== SOURCE DOCUMENT
Day 5 in a 5-day special report series

Deborah Davis' last-ditch effort to get one month's rent from a Phoenix church has failed. Police tell the family May 16 they have to get out of this east Phoenix townhouse immediately, and the locks will be changed at 8 a.m. the next day.

Clifton Drummer has been up all night rummaging through the patio trash for usable items and packing the minivan.

He says he's surprised they're being evicted and wishes they'd had more notice. But no one arrives at 8 a.m. as promised, so he keeps working.

Deborah and Courtney sleep on the living-room couch until noon, while the boys start a dice game in an upstairs bedroom.

For months the couple has tried to find money to fly Corey, now 15, and Courtney, who just turned 3, back to New Orleans.

Clifton yells to Deborah to stay awake and call her mother in New Orleans about taking the kids. She makes the call, but falls asleep during the conversation.

Just hours away from being kicked out, and the 49-year-old can't seem to keep her eyes open.

This isn't uncommon for Deborah, a petite, intense woman with close-cropped hair and huge brown eyes whose behavior these past months has bordered on manic.

In the span of a few minutes, she'll snap at the children and rail against a social worker, solemnly recall the horrors of Katrina, politely but firmly say how desperately her family needs help, then start to nod off.

Her mother, Jerrydean Davis, has been sending money when she can, but can't afford plane fare for the children.

By now, all the boys want to return to New Orleans. Corey is chosen because he's old enough to take care of Courtney on the trip and be of most help to his grandmother once he gets home.

Once she's fully awake, Deborah makes a stab at sweeping up the filthy house in preparation for moving out.

She barks orders while Courtney looks for food and the boys complain that her diaper stinks. Eleven-year-old Clinton finally changes her diaper.

Weary and cranky, Deborah suddenly puts a bright face on their situation.

"This was our first apartment in Phoenix and we enjoyed it," she says sweetly.

"But I'll be happy to move to another area. This area's not too good for kids.

"Everything happens for a reason, you know."

Her mood darkens again after a midafternoon visit from McKemy Middle School principal Ardie Sturdivant, accompanied by a special education teacher.

They urge Deborah to meet with them to develop an education plan for Clinton, whose behavioral problems have qualified him as a special needs student.

It's Wednesday and the boys should be in school, and Sturdivant acknowledges their attendance has been spotty.

"It's been on and off. And I know that there's been other issues that keep them from coming to school, and we're trying to work with them on that," he says. "Of course, you know the best place for them is in school. But unfortunately that's not always possible."

After the school officials leave, Deborah snaps at the boys. A newspaper photographer's presence doesn't slow her down.

"Where the baby at? Shut up! Sweep that so somebody can sit down! Close that door!"

Phoenix police arrive in the evening and give them 10 minutes to leave.

A neighbor has offered to store some of their things. Deborah tells Chad and Clinton to stay with the neighbor, too, while the rest of the family drives off in the overloaded van, mattresses teetering on the top.

They unload at a studio apartment on North Seventh Avenue in Phoenix. The place is being leased by another Katrina evacuee who has returned to New Orleans.

May 19

The boys are scrounging around the neighbor's kitchen, looking for food. The power is off because the woman has failed to pay the electric bill and the condo is stifling.
====
== DATA ENTRIES
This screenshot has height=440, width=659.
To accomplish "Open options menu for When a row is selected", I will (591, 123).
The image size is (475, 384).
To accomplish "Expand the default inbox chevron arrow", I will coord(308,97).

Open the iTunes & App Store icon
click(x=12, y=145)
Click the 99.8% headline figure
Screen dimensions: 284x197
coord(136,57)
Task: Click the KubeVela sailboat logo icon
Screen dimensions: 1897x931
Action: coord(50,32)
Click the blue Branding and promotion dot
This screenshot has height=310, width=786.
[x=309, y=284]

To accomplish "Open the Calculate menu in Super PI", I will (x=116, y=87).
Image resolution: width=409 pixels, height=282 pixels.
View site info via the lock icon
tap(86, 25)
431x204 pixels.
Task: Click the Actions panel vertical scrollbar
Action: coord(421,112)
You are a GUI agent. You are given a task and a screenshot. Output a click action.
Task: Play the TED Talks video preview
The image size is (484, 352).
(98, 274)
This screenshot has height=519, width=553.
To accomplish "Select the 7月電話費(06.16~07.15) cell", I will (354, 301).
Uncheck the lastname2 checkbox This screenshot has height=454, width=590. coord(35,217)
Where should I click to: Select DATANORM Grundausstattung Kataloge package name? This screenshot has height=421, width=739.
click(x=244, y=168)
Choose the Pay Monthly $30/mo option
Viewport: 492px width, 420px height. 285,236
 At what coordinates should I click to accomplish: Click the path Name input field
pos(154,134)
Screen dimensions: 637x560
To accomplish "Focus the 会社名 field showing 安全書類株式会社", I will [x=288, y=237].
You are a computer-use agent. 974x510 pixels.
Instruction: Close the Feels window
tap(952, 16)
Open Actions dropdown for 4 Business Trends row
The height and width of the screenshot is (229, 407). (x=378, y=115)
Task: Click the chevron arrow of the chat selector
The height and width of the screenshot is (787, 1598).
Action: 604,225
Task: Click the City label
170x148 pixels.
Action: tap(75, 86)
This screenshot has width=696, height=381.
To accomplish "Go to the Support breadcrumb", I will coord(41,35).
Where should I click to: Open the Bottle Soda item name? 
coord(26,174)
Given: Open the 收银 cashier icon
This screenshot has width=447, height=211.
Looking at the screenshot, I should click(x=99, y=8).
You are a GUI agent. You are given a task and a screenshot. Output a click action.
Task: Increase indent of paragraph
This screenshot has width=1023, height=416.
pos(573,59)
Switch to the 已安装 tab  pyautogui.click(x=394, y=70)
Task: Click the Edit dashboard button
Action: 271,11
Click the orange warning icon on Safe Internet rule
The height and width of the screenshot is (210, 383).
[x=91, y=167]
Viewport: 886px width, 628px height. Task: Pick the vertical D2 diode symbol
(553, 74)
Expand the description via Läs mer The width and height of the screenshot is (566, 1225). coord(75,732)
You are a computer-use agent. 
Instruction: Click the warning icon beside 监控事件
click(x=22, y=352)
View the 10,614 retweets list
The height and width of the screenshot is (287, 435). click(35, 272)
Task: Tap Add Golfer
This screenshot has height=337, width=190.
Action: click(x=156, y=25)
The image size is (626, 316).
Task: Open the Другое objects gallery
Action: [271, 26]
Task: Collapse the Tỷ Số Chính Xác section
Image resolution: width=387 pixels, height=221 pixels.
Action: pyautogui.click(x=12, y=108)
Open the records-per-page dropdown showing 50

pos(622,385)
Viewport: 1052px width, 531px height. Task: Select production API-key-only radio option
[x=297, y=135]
====
- WHAT YOU WILL DO
a) Reproduce the passage of the eviction report word for word, everything from "Deborah Davis' last-ditch" down to "the next day.".
b) Answer these questions using the eviction report:
(i) At what time did police say the locks would be changed?
(ii) Who finally changes Courtney's diaper?
(iii) On which street is the studio apartment where the family unloads?
The listing has no connection to the eviction report.

- WORKED ANSWERS
a)
Deborah Davis' last-ditch effort to get one month's rent from a Phoenix church has failed. Police tell the family May 16 they have to get out of this east Phoenix townhouse immediately, and the locks will be changed at 8 a.m. the next day.

b)
(i) At 8 a.m. the next day.
(ii) Eleven-year-old Clinton.
(iii) North Seventh Avenue in Phoenix.